The Failed Strategy That Created Super Tuesday

3 minute read

On Tuesday, the remaining presidential candidates will pin their hopes on contests in about a dozen states, depending on the party, from Alaska to Alabama. The results of “Super Tuesday” could mean the end of the line for some candidates, and just one more step in a long fight for others.

When did Super Tuesday become a thing? Voting on that day of the week is an old tradition in the U.S., but the 1976 election is often credited for leading to the first recorded uses of that particular phrase (here’s one example, from the New York Times, in which it’s hyphenated). TIME’s earliest usage came the following primary season, in 1980. That year, Sen. Edward Kennedy set his sights on a day when eight states voted in his ultimately unsuccessful bid to replace President Jimmy Carter as the Democratic nominee. After that, the phrase was in increasingly common use.

Watch live: Super Tuesday voting takes place across the U.S.

The more interesting question is why. Considering the amount of attention that goes to the states with early caucus and primary dates, like Iowa and New Hampshire and South Carolina, why would so many states opt not to get their own days in the sun?

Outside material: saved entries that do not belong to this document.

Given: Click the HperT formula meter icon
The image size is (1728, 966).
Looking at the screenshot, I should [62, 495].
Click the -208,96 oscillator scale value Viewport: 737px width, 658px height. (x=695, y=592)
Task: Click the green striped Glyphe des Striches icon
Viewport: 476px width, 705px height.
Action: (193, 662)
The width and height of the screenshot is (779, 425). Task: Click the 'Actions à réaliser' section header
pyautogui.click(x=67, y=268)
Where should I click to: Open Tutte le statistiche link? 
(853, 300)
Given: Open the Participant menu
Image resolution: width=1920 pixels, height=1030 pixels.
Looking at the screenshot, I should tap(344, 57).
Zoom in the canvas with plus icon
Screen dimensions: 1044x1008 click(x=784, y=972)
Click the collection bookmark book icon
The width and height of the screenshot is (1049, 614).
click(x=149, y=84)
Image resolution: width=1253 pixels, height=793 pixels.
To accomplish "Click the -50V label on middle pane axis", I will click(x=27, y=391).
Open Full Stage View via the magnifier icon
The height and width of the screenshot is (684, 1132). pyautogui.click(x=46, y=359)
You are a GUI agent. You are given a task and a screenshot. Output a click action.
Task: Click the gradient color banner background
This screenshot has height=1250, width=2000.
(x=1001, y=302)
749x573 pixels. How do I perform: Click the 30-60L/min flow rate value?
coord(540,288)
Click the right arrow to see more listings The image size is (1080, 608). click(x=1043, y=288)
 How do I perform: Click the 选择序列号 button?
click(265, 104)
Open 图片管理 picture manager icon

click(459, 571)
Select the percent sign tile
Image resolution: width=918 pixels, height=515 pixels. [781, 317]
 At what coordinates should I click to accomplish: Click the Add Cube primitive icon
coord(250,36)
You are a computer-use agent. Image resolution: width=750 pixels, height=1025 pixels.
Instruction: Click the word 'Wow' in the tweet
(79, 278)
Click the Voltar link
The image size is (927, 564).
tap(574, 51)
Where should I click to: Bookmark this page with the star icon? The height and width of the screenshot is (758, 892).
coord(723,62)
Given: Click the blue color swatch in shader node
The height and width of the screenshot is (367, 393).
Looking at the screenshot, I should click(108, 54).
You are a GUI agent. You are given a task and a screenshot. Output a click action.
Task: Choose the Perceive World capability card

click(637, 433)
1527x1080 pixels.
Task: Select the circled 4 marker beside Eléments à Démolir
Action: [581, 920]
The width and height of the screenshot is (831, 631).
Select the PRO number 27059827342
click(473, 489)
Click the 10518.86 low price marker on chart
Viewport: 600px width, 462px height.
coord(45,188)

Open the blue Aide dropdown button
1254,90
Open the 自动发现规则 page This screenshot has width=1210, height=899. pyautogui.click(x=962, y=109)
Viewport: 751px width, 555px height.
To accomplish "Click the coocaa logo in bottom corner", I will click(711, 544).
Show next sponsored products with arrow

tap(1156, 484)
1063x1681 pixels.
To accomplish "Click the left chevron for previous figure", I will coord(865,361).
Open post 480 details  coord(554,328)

One reason, as explained by Barbara Norrander in the appropriately titled book Super Tuesday, is that the Democratic party was suffering in the South. Norrander traces the beginning of Super Tuesday as an institution to 1988, when the party got fed up with a decades-long pattern. Every nominating contest, it seemed, resulted in non-Southern Democrats—who generally voted earlier—giving crucial momentum to a candidate who ultimately couldn’t win in that region. If Southern states held their primaries all together, on a relatively early day, the reasoning went that they would have more influence on the eventual nominee. So in the lead-up to 1988, many of those states—or at least the ones where Democrats had enough say in the state legislatures—scheduled their primaries for the same day, Mar. 8. (A couple of Northern states would vote on that day, too.)

The rationale made sense. Except it didn’t work–at least at first.

Massachusetts Gov. Michael Dukakis wound up appearing on more primary ballots on Mar. 8, 1988, than JFK did in his entire campaign for the White House. And then the Northeastern Democrat got creamed in the general election, which was a landslide for Republican candidate George H.W. Bush. But Super Tuesday stuck around. And in 1992, the notion that led to its creation finally paid off: Bill Clinton, who swept the Southern Super Tuesday contests, went on to win the White House thanks in part to general election victories in several Super Tuesday states.